Zo kunt u bijvoorbeeld leren om zelfstandig uw tanden te poetsen of te gaan douchen op een douchezitje. Het kan ook zijn dat u door uw beperkingen bepaalde dingen niet zelf kunt doen. De verpleegkundige neemt deze taken dan blijvend over. We kijken dan samen met u wie dat na uw ontslag thuis kan doen.

Mensen die net een dwarslaesie hebben opgelopen, krijgen een heleboel te verwerken.

Het kan bijvoorbeeld zijn dat u heel boos of gefrustreerd bent. Of juist heel somber en verdrietig. Door gesprekken met u en uw omgeving proberen we daarin ondersteuning te bieden. Ook krijgt u een intake bij de maatschappelijk werker en psycholoog. We stemmen de begeleiding in overleg met u af op uw vragen en mogelijkheden.

Geestelijke verzorging

De opname op onze revalidatieafdeling is een ingrijpende ervaring. Te maken krijgen met ziekte en handicaps, heeft effect op hoe u in het leven staat. De manier waarop u tegen het leven aankijkt en wat u waardevol vindt, speelt daarbij een grote rol. Als u daar behoefte aan heeft, kunt u een gesprek aanvragen met de medewerkers van de geestelijke verzorging.

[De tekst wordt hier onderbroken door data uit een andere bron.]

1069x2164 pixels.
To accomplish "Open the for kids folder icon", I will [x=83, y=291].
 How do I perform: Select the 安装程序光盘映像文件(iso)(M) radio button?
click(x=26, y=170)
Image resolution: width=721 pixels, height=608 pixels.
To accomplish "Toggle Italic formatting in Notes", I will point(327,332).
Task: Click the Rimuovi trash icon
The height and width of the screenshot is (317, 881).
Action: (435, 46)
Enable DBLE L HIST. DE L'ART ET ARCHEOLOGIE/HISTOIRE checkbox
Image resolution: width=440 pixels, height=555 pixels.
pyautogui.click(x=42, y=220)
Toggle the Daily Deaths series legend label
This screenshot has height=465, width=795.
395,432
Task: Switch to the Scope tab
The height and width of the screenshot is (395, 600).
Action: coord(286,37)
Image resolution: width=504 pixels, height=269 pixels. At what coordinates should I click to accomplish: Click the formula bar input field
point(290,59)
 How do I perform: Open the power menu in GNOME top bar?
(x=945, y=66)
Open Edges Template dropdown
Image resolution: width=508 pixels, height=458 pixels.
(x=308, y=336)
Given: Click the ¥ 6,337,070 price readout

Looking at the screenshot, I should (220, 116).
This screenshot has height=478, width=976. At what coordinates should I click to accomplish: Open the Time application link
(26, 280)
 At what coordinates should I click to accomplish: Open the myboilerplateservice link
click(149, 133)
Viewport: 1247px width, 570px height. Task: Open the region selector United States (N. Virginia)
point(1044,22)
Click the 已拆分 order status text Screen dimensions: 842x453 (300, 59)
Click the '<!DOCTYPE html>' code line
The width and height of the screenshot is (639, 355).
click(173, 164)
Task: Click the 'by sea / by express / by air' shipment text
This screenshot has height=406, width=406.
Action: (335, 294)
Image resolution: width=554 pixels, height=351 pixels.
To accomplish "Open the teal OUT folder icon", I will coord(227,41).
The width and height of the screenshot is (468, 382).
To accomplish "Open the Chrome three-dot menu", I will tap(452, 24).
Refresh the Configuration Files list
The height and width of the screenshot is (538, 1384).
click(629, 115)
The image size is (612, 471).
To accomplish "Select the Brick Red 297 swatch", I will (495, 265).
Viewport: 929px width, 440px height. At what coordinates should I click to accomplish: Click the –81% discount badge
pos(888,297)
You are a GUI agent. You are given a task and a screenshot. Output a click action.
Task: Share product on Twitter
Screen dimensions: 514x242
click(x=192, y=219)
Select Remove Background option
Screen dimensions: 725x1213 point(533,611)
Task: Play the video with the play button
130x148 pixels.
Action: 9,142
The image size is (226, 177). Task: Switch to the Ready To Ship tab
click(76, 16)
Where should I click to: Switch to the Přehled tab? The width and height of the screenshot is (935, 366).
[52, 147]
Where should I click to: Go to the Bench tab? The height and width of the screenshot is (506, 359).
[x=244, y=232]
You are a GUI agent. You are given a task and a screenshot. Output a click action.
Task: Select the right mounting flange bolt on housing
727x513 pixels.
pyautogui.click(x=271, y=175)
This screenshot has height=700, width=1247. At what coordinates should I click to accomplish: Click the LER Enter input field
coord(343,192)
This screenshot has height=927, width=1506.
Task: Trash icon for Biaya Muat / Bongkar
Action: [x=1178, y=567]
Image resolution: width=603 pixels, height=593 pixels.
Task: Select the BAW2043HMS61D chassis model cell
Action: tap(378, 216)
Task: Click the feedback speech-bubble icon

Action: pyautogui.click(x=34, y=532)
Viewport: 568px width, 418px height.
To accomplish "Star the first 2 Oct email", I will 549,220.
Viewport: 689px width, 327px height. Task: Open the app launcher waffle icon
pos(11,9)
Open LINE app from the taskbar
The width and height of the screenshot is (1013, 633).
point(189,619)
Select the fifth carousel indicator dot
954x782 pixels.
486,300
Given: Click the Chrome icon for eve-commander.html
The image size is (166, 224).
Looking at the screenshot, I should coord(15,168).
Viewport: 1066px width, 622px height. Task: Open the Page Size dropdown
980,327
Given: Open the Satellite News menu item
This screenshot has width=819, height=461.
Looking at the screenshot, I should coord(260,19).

Om het revalidatieproces goed te laten verlopen, speelt uw partner en/of familie een grote rol. Daarom overleggen we met u hoe we uw naaste(n) kunnen betrekken bij uw zorg en behandeling. Dit kan ook van belang zijn om na ontslag uit het revalidatiecentrum thuis zo goed mogelijk te kunnen functioneren, en voorbereid te zijn op de hulp die u daarbij nodig heeft.

We organiseren speciale voorlichtingsbijeenkomsten voor partners en familie/vrienden. Deze bijeenkomsten zijn vooral gericht op het omgaan met uw beperkingen. Verschillende behandelaars zullen hierover vanuit hun eigen aandachtsgebied vertellen en vragen beantwoorden.